The stress of war came on top of the stress of life.

Her closest friends lived far away. There were new schools, new neighbors. Her job paid well and she still got child support, but it was hard to make ends meet. Over time, her family settled in: her sons joining baseball teams, her daughter signing up for gymnastics. The family bought one pet bird and rescued another. "I feel like it's finally coming together," she said one spring morning.

Then her oldest son cried at the sight of her packing a suitcase for a short business trip. And after a veterans celebration at school, he refused to open his books.

Finally, she said he told her: "I don't want you to go again."

Experts say that emotional fallout for children can come and go after war. "Kids, at some level, must feel a sense of abandonment," said Mintz, the Houston professor.

Recently, Nishimura switched military jobs, becoming a chaplain's assistant. She wants to make the military a career, although she could be redeployed. "I tell [the children] that if God needs Mommy to go . . . then Mommy's going to have to go again and they're going to have to let me."

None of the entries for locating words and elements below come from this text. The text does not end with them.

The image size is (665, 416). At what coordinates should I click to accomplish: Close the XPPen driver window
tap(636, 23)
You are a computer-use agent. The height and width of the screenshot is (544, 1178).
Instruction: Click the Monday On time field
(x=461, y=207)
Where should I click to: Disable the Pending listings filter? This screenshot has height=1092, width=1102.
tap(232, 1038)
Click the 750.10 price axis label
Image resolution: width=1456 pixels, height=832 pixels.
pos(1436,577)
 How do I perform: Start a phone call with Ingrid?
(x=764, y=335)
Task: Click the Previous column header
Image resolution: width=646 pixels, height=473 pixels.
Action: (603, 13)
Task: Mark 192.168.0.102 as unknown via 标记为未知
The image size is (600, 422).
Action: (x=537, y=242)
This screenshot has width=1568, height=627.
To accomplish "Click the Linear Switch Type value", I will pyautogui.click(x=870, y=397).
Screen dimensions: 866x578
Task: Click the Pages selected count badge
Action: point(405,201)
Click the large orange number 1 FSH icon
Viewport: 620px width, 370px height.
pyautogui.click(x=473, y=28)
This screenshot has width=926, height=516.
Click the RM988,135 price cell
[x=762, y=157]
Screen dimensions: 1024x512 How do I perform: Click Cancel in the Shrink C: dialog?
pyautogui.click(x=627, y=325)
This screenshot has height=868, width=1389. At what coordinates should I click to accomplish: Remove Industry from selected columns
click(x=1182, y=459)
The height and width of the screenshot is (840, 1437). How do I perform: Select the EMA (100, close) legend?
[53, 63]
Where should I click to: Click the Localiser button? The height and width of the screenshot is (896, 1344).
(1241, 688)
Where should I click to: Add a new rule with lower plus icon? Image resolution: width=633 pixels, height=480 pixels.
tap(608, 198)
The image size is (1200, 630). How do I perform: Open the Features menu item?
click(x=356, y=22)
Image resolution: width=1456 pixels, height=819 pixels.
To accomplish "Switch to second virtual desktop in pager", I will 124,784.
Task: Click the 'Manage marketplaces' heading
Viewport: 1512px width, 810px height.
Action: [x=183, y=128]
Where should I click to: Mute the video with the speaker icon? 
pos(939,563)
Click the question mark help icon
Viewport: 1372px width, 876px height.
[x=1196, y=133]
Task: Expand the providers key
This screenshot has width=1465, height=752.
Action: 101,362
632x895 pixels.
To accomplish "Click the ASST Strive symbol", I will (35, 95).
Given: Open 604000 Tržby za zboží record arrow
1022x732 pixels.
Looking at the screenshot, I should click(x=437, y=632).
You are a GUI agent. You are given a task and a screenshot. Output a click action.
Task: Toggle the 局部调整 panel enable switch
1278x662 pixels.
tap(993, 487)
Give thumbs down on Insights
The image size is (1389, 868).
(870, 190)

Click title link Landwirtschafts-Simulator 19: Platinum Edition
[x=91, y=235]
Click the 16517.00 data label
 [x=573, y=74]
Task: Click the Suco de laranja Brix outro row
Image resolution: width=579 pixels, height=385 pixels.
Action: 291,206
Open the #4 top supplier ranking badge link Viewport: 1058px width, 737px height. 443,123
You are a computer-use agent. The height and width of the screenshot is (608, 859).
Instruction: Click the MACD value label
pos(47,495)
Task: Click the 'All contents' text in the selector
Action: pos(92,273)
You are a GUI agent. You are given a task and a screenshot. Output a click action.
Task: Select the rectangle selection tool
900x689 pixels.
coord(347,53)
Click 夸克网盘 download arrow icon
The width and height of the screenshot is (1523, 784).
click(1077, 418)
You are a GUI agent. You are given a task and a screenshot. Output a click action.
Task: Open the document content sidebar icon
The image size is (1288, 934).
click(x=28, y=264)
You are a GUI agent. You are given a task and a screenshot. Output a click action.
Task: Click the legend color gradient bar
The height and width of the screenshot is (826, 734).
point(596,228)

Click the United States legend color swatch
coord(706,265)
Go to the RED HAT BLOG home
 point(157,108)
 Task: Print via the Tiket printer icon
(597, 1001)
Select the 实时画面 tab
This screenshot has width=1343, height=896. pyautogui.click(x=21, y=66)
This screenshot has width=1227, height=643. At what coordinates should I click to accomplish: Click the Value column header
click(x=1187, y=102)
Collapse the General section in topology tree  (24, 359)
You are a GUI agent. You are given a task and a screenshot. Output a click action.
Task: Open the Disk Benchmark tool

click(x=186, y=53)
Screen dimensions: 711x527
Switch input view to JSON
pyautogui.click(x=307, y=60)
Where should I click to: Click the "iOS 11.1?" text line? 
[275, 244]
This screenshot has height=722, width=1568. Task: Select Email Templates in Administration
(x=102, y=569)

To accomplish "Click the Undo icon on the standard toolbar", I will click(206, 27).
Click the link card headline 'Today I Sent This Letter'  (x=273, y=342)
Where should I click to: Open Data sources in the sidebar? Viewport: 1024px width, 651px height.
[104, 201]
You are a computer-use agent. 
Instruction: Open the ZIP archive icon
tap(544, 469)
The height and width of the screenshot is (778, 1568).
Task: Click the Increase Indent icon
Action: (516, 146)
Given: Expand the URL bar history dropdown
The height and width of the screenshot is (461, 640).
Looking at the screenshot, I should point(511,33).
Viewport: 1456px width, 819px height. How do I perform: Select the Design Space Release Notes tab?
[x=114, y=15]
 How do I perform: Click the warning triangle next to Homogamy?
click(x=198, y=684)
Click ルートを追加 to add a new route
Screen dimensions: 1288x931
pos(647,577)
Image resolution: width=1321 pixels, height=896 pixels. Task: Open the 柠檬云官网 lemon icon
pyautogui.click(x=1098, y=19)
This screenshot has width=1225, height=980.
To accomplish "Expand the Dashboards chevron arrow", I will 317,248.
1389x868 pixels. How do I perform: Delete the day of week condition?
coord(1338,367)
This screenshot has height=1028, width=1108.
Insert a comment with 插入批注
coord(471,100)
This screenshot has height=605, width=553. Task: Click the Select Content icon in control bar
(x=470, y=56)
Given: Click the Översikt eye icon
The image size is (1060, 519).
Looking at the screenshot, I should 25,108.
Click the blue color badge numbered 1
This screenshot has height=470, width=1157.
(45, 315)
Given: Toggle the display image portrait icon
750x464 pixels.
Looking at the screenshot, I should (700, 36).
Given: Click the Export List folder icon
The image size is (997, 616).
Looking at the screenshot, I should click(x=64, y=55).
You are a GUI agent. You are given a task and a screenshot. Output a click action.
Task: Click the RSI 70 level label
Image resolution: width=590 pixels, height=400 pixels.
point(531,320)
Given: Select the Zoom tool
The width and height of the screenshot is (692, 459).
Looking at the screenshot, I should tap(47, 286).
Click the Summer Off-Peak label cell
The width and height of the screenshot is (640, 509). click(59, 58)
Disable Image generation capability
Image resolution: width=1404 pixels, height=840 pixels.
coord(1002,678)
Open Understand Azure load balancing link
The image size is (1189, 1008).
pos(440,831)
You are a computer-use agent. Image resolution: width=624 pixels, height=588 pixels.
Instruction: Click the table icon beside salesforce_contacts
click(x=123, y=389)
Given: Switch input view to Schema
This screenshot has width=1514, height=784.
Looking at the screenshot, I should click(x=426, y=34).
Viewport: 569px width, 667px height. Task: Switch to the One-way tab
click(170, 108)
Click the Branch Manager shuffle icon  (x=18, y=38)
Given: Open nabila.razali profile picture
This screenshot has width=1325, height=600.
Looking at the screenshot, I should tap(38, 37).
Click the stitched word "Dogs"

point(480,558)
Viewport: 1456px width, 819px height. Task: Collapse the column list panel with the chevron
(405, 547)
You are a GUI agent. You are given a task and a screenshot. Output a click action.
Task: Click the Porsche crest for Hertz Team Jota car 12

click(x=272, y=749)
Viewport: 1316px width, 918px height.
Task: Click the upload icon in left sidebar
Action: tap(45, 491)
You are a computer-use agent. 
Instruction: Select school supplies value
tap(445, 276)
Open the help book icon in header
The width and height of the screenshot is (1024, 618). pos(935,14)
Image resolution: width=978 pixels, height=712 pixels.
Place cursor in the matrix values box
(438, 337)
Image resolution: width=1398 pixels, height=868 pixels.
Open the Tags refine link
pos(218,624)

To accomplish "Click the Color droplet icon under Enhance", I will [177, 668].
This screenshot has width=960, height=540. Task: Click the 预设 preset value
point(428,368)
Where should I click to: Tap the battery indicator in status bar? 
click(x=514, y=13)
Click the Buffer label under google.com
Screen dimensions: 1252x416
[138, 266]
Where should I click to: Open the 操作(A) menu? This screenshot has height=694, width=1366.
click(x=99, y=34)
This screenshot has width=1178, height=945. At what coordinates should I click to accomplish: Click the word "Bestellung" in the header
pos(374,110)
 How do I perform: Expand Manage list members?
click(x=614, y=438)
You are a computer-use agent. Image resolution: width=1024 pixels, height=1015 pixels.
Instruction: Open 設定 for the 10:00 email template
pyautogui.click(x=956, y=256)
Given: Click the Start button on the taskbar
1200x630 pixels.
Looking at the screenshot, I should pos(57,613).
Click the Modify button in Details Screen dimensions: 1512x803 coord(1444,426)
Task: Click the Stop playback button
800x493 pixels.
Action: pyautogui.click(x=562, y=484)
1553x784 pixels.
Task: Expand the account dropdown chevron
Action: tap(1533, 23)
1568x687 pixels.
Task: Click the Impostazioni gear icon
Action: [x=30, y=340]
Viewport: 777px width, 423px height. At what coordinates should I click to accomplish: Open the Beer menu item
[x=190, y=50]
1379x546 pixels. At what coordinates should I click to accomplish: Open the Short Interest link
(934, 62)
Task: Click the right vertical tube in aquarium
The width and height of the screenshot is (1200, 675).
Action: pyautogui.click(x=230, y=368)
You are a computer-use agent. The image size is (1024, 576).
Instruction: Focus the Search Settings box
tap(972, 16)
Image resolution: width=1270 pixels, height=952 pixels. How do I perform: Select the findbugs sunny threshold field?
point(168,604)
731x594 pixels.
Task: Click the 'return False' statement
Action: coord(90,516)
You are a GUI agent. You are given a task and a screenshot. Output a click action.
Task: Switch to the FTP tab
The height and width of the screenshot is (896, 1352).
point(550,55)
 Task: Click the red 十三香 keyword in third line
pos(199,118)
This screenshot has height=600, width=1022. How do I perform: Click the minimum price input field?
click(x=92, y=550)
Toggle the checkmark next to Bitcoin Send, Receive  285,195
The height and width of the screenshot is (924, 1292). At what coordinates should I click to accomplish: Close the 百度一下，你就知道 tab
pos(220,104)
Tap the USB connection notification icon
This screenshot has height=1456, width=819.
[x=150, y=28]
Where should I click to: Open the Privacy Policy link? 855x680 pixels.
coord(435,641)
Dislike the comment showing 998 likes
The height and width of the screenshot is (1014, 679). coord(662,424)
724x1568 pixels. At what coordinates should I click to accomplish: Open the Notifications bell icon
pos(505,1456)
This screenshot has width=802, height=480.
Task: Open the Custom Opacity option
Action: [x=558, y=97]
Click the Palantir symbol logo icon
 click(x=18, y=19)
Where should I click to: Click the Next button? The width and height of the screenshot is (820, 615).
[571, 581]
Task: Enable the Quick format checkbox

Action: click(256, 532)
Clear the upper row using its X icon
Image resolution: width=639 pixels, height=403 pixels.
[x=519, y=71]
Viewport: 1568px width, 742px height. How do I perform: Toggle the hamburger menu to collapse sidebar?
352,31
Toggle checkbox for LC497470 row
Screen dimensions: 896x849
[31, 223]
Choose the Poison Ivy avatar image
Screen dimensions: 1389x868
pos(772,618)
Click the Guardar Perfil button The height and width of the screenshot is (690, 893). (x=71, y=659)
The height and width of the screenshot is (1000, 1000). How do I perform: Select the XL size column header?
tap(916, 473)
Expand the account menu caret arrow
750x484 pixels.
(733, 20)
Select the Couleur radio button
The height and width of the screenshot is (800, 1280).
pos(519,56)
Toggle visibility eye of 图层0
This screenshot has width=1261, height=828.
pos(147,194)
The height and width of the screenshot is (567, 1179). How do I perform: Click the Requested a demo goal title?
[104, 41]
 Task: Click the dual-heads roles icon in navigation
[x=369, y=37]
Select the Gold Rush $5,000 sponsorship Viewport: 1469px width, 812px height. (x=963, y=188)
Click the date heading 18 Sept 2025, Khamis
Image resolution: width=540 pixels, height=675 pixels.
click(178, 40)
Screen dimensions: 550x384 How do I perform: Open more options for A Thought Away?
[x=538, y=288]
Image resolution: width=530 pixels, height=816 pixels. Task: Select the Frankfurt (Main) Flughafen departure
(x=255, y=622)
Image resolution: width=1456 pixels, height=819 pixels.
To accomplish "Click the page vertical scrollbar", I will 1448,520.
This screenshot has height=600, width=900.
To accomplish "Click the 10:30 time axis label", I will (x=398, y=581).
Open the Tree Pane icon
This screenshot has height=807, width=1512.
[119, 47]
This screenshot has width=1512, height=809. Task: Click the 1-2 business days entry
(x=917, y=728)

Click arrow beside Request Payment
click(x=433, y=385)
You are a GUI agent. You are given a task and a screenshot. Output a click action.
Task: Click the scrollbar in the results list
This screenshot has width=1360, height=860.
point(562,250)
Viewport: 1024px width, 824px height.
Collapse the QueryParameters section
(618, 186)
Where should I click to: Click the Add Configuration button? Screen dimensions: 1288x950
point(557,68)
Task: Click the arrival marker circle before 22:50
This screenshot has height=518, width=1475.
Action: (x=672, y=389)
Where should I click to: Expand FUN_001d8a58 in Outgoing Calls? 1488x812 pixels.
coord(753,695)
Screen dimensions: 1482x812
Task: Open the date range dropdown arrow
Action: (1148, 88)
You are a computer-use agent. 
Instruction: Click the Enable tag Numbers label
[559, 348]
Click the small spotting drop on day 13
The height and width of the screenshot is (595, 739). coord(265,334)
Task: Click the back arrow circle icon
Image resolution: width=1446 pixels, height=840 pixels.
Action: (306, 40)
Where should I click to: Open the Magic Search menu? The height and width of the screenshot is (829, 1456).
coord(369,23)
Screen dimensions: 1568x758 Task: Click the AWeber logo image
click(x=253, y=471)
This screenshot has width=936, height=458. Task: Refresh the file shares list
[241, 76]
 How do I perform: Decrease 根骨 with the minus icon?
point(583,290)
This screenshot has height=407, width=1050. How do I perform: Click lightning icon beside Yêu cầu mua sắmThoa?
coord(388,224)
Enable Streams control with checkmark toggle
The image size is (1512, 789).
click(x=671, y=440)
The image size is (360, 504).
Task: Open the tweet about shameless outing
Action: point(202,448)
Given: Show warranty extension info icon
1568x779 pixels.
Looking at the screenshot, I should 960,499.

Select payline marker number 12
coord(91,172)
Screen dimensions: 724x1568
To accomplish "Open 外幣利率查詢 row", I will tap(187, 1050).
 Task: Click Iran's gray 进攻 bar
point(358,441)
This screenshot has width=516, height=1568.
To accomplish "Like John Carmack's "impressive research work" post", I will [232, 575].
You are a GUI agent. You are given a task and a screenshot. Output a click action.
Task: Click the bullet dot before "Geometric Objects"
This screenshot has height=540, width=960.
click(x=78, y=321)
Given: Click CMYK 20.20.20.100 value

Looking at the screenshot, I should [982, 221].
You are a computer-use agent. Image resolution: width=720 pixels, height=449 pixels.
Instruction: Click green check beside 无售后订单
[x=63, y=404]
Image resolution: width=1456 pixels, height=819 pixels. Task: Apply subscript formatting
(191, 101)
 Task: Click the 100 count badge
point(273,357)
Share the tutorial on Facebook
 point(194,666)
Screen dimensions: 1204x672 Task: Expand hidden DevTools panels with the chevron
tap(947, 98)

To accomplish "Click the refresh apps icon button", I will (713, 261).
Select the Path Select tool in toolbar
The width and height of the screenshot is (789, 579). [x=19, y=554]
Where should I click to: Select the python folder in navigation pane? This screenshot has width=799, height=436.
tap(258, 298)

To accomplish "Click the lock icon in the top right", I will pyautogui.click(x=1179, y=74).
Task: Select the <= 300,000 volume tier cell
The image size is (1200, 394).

Last week, Nishimura, in uniform, gave a presentation about Iraq to her sons' Cub Scout pack. The boys were about to make care packages for U.S. troops, and she wanted to let them know about life as a soldier.

"I carried my M-16 wherever I went," she told them.

T.J. listened wide-eyed.

"I had to go one whole year without seeing my kids," she let them know. "How would you feel if you went one whole year without seeing your Mommy and Daddy?"

"Lonely," volunteered one scout.

"I would go crazy," another said emphatically.

T.J. spoke up without reluctance.

"I cried a lot," he told them.

His mother was surprised by his admission, then glad.

When the boys went on to making cards for the troops, T.J. said he was reminded of all the letters he had sent her in Iraq. His own message to the war zone was simple. It read, "Come back safely!"